Ela suspirou e acomodou as flores no banco ao lado, como se um filho recém nascido fosse; como quem acomoda a esperança ali por um minuto só.
— Para casa ~ disse, num tom que beirava a poesia trágica. — Do altar ao Cambuci.
Eu sorri. Nome de bairro e de fruta, olha só.
— O senhor sabia que cambuci é mais azedo que limão? Mas tem quem goste.
Ela piscou devagar, como se a informação estivesse sendo analisada em alguma dimensão superior do Olimpo, e continuou:
— Já experimentei ~ respondeu, encarando a rua com a expressão de quem viu muita coisa nessa vida. ~ Mas hoje não fiz suco. Fiz bouquets… Muitos.
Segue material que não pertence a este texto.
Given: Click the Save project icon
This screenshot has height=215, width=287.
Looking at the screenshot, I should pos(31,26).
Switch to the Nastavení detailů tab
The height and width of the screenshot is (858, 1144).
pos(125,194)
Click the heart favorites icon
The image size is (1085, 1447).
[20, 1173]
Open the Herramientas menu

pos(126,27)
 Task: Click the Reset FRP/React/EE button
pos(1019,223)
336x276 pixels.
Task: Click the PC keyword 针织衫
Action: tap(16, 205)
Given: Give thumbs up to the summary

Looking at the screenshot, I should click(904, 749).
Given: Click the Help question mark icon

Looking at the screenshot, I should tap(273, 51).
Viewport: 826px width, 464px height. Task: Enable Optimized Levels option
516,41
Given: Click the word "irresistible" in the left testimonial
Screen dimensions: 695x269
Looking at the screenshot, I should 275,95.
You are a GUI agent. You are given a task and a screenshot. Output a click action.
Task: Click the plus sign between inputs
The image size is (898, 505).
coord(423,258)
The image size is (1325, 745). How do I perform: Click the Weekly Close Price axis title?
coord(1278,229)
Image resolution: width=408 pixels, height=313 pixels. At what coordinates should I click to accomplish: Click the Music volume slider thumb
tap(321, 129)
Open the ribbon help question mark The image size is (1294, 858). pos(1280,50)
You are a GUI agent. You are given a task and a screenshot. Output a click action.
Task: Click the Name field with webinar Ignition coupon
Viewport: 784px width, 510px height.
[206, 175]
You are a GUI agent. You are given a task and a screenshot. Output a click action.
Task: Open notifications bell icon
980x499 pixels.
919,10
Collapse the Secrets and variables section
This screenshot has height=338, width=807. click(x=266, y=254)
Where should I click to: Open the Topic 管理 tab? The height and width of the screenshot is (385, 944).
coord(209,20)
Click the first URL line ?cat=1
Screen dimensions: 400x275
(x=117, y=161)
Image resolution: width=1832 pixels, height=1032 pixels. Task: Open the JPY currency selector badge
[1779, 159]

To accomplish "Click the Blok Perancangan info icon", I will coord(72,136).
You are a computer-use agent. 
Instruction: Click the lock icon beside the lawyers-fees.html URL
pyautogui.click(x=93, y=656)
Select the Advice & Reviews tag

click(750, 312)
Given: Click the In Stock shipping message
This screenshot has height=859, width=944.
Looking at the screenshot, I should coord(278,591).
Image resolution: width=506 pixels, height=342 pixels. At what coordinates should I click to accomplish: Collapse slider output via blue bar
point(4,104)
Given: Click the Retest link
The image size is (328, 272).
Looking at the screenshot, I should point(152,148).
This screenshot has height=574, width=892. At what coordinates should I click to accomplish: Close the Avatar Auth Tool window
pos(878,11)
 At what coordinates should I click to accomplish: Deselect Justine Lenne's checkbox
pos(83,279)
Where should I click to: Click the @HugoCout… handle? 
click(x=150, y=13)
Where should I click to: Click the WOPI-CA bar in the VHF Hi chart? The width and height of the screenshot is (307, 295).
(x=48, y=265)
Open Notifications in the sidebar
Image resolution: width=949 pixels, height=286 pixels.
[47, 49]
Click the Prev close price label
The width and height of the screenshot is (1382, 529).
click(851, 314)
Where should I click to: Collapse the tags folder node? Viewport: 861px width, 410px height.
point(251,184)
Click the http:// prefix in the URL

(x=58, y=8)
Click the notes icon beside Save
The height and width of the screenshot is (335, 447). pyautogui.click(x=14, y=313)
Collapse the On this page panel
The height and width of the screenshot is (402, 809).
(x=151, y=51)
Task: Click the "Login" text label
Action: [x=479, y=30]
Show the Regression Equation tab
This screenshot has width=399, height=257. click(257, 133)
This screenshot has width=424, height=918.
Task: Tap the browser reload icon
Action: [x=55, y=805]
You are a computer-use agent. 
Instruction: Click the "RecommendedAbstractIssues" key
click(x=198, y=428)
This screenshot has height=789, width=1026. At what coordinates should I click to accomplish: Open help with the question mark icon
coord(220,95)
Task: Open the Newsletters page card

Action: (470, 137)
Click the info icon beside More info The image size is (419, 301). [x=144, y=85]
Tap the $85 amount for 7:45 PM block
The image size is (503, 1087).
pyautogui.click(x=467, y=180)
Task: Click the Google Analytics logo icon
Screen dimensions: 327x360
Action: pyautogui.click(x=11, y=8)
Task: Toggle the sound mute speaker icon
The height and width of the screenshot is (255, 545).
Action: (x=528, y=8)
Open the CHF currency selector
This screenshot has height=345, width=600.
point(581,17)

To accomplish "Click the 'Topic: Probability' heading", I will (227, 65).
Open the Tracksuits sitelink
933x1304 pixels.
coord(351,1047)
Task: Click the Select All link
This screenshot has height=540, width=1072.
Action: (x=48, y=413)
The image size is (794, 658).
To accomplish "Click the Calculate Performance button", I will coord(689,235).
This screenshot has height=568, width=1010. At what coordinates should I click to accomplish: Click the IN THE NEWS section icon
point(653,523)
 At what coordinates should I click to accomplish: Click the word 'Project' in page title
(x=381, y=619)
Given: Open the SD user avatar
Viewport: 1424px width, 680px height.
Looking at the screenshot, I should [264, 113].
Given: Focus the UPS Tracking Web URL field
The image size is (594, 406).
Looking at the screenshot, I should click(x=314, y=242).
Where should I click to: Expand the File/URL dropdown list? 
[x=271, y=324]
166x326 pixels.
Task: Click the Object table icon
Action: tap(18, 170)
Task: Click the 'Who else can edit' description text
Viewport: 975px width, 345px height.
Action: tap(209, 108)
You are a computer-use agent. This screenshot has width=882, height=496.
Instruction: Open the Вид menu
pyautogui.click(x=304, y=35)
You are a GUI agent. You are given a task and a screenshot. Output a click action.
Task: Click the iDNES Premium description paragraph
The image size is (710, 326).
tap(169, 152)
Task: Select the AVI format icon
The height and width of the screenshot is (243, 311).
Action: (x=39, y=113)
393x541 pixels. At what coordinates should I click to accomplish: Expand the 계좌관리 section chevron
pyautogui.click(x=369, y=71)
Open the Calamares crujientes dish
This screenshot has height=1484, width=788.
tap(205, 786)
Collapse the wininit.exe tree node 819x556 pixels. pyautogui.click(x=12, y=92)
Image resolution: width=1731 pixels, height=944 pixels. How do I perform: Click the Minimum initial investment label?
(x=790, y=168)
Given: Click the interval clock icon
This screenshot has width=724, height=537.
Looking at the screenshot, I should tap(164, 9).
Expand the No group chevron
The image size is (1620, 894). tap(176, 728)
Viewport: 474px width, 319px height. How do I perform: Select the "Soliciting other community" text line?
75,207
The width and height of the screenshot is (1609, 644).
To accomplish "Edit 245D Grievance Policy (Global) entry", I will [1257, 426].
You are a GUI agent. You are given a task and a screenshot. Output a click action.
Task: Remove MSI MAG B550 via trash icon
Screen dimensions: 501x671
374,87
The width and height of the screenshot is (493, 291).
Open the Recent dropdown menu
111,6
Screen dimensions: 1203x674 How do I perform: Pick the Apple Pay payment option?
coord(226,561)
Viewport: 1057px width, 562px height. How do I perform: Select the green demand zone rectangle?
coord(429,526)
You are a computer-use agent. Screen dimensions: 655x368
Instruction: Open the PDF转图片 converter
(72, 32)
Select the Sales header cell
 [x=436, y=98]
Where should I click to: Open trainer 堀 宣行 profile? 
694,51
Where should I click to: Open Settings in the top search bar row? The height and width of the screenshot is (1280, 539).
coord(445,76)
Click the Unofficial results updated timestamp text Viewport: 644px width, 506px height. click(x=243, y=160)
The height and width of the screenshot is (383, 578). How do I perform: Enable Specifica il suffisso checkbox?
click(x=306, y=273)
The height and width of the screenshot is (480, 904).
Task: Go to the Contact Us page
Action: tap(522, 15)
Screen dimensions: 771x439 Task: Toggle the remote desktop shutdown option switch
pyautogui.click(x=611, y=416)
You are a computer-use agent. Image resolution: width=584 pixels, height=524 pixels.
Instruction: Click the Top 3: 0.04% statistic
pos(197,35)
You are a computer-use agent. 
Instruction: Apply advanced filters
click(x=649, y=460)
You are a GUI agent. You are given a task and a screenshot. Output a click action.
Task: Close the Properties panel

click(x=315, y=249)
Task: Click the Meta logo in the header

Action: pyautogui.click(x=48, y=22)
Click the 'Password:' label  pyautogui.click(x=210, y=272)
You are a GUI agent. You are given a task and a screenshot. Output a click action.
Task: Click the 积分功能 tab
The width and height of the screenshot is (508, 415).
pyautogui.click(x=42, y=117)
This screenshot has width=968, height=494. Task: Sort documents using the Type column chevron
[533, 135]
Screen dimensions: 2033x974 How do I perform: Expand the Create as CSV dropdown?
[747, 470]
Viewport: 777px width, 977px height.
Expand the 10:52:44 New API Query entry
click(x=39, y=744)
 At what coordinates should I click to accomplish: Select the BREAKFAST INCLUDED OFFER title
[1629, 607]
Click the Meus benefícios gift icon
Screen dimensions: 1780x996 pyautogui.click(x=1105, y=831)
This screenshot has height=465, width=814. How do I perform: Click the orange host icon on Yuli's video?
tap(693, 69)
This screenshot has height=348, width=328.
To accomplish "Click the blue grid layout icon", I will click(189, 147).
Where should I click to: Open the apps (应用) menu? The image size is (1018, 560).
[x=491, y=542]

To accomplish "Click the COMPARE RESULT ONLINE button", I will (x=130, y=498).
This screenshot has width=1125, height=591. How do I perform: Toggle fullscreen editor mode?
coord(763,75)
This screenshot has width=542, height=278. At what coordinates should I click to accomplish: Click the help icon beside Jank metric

Já perdi a conta.
— Só para noivas? ~ perguntei, meio ingênuo, porque achei que floricultura e casamento eram sinônimos.
Dona Thalia riu, mas daquele jeito que a gente ri quando entende uma piada que não é exatamente engraçada.
— Não só. Mas são elas que mantêm minhas mãos ocupadas. Véus, promessas, buquês… Tudo isso cabe em algumas flores. O problema é que até entre as pétalas há destinos diferentes. Algumas vão para o amor, outras… ~ suspirou, olhando o horizonte — para a despedida.
E o silêncio tomou o carro, aquele silêncio que faz a gente refletir até sobre a vida útil de uma margarida.
Quando chegamos ao Cambuci, as casas antigas e as amendoeiras tortas nos observavam de volta.
— E o seu suco de cambuci? Vai querer? ~ perguntei, quebrando o peso da conversa.
Ela sorriu de canto, ajeitando o buquê nos braços.
— Talvez amanhã. Hoje, o azedume do dia já me basta.
E sumiu na porta de sua casa, enquanto um vento leve espalhava o perfume das flores.
Juro que, ao arrancar com o carro, senti no ar o cheiro agridoce de um cambuci que nunca provei. Ou talvez fosse só mais uma travessura da filha de Zeus, que desceu à Desembréia de Deus para florescer os caminhos de quem cruzasse com ela.